Somali Shebab bomb on UN bus kills at least six

MOGADISHU - Agence France-Presse

A survivor is carried away on a gurney from the scene of a bomb attack on a UN van that killed at least six UN workers on April 20, 2015 in the northeastern town of Garowe. AFP Photo

Somalia's Shebab Islamists killed at least six UN workers on April 20 when they exploded a huge bomb in a staff bus in the northeastern town of Garowe, police said.

The head of the United Nations in Somalia, Nick Kay, condemned the attack and said he was "shocked and appalled by (the) loss of life".
 
Somalia's Al-Qaeda-affiliated Shebab insurgents claimed responsibility for the attack, branding the United Nations a "colonisation force in Somalia".
 
"Four of the dead are foreigners and two are Somalis," local police chief Ahmed Abdulahi Samatar said, adding that "seven others were also wounded, two of them foreigners".
 
Images from the scene show a minibus marked with the UN logo ripped apart by a ferocious blast.
 
No details of nationalities of the foreigners killed and wounded were given.
 
Somali police official Abdullahi Mohamed told AFP that the bomb was "believed to have been attached to the minibus and was detonated near the UN office."  

Witnesses and security officials suggested the explosion could also have come from a roadside bomb that was detonated as the minibus, which is used to transport staff from a guesthouse to the UN compound, was passing.
 
Garowe, in the northeastern region of Somalia, is capital of the semi-autonomous Puntland region.
         
A UN representative in Somalia was unable immediately to confirm the death toll.
 
Shebab spokesman Abdulaziz Abu Musab confirmed the Islamist group had carried out the attack.
 
"We targeted the UN in Garowe, we killed some and wounded others. They are part of the colonisation force in Somalia," he told AFP.
 
The Shebab, meaning "youth", emerged out of a bitter insurgency against Ethiopia, whose troops entered Somalia in a 2006 US-backed invasion to topple the Islamic Courts Union that was then controlling the capital Mogadishu.
 
Shebab rebels continue to stage frequent attacks in their fight to overthrow Somalia's internationally-backed government, as well as to counter claims that they are close to defeat due to the loss of territory, regular US drone strikes against their leaders and defections.
 
They have also carried out revenge attacks across the wider region against countries which contribute troops to the 22,000-strong African Union force in Somalia, AMISOM.
 
Earlier this month Shebab gunmen attacked Garissa university in northeastern Kenya, killing nearly 150 people, mostly students.
 
Attacks against the United Nations are also common. In December four people were killed when a suicide bomber rammed a car packed with explosives into a UN convoy in the capital Mogadishu.
   
In June 2013, Shebab gunmen stormed a UN compound in the capital Mogadishu, killing 16.    

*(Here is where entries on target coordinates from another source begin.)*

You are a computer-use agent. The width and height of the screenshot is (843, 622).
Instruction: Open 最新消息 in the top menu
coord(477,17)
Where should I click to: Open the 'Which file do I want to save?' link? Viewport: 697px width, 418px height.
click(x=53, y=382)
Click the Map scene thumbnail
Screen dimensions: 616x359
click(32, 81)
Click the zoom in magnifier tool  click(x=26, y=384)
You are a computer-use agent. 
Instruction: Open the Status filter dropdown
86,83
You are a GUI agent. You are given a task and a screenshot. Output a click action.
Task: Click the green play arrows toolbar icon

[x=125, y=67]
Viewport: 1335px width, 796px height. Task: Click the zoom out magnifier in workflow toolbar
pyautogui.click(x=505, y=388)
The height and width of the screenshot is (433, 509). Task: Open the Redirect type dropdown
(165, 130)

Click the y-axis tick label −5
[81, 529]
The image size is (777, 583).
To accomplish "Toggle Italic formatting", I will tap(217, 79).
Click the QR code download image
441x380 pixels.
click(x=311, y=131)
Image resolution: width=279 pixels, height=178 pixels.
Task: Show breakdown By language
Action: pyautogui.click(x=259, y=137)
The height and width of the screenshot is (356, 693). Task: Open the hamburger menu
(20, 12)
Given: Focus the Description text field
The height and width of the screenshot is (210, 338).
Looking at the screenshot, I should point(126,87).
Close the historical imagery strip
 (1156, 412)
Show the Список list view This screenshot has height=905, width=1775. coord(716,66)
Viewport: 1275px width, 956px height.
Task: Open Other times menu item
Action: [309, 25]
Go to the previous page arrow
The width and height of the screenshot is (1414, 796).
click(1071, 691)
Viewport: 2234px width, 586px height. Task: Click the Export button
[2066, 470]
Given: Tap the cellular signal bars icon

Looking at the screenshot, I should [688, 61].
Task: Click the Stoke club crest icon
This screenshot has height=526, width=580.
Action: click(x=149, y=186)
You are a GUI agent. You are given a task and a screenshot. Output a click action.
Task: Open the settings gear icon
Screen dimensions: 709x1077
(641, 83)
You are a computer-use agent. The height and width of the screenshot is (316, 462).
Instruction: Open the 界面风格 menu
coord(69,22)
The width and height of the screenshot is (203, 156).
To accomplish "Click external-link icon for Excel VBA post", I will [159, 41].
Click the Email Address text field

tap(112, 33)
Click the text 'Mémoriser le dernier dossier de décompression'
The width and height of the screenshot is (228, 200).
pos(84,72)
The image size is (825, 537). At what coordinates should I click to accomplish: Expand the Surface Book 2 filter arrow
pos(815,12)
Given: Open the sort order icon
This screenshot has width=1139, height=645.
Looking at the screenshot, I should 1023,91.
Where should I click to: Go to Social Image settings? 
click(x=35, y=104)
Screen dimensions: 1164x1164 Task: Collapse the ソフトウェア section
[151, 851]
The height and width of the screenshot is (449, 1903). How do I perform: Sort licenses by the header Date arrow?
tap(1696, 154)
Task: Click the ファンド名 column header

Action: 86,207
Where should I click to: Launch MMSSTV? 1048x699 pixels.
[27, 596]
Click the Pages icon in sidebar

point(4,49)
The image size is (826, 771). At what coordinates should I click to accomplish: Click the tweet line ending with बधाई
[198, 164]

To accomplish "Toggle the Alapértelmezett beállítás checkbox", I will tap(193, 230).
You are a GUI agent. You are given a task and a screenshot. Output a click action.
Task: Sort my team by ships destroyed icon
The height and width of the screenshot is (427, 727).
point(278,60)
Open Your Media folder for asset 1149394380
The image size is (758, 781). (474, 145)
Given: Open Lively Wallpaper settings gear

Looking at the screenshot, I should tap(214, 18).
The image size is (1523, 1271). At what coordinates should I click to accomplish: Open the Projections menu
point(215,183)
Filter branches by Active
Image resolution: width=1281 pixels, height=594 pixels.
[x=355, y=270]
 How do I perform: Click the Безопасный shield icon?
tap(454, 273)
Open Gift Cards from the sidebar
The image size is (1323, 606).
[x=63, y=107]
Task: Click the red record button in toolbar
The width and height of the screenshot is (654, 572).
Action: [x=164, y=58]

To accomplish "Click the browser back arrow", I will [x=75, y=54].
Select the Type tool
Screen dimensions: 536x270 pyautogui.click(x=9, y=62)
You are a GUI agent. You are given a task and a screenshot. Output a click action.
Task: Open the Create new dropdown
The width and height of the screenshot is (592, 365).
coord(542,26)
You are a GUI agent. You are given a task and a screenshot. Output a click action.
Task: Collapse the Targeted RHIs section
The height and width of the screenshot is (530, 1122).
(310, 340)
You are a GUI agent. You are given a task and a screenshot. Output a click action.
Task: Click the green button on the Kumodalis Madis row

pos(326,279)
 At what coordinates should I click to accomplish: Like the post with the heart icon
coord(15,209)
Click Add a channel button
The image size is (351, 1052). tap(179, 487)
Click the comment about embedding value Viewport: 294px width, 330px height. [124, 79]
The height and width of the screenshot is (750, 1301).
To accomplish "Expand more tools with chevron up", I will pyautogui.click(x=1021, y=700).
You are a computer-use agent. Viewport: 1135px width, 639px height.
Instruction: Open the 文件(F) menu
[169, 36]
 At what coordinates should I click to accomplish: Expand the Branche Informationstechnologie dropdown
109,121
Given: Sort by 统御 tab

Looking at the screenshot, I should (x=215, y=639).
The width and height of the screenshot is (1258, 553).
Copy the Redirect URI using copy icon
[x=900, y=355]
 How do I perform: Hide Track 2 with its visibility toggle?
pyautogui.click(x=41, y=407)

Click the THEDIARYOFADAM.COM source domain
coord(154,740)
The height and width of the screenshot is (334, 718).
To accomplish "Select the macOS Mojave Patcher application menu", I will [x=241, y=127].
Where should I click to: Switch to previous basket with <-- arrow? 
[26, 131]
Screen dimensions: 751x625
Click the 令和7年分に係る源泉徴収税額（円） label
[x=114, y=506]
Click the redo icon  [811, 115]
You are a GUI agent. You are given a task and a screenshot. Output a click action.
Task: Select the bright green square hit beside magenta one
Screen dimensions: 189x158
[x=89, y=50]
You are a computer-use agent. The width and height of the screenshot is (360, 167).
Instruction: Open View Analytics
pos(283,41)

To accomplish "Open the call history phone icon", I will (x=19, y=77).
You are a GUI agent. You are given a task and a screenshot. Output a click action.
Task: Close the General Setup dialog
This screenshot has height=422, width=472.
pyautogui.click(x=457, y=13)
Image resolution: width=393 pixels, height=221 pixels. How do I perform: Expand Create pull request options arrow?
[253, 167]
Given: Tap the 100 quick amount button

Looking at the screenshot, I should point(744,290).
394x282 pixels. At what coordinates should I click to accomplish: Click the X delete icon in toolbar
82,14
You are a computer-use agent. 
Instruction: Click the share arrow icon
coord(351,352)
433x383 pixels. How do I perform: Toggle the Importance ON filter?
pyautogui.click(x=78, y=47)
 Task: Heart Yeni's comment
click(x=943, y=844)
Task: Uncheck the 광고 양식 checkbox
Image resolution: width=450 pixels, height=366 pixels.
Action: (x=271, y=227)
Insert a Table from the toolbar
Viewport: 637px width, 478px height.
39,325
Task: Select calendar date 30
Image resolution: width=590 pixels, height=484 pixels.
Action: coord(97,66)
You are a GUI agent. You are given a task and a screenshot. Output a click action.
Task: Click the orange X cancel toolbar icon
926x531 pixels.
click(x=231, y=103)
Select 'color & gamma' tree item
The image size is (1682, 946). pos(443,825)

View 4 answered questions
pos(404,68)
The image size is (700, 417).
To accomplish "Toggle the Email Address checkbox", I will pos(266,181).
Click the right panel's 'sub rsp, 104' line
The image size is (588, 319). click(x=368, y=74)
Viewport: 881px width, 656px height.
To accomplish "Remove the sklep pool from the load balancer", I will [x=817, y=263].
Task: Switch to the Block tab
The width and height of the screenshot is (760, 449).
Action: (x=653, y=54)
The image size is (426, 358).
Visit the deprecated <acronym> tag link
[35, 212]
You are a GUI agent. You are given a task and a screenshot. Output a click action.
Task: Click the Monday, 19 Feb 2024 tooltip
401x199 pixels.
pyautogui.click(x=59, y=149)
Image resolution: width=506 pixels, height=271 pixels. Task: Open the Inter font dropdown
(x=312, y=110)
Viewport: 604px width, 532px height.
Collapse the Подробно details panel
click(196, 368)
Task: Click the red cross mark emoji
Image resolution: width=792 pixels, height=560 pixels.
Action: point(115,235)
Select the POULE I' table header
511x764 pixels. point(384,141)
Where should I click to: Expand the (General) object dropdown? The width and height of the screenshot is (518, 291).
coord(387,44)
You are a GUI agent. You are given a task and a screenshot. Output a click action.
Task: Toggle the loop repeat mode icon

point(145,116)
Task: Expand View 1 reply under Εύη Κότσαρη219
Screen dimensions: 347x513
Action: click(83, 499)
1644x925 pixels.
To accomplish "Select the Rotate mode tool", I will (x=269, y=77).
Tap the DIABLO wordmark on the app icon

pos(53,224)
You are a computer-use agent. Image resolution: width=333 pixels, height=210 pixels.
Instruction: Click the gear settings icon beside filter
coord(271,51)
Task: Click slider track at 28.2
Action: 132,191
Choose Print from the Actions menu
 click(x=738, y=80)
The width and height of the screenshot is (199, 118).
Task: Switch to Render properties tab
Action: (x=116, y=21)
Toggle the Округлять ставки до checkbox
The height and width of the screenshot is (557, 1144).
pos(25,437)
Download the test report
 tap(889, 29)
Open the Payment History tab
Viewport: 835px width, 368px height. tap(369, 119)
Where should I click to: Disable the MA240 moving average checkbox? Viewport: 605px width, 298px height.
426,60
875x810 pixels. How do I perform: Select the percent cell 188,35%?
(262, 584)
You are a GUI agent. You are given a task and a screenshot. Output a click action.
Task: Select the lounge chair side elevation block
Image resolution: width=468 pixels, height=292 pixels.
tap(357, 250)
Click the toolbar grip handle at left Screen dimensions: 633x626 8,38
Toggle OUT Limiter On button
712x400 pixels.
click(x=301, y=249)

UN aid chief for Somalia Philippe Lazzarini said he was "horrified" by the attack on April 20, which he said showed a "total and abject disregard for life."  

In other recent attacks Shebab gunmen shot dead a Puntland lawmaker, Adan Haji Hussein, on April 18 and on April 19 killed three African Union troops in an ambush in the south of the war-ravaged country.
 
While the Shebab emerged as a Somali Islamist group in 2006 in Mogadishu, they have recruited across the wider region.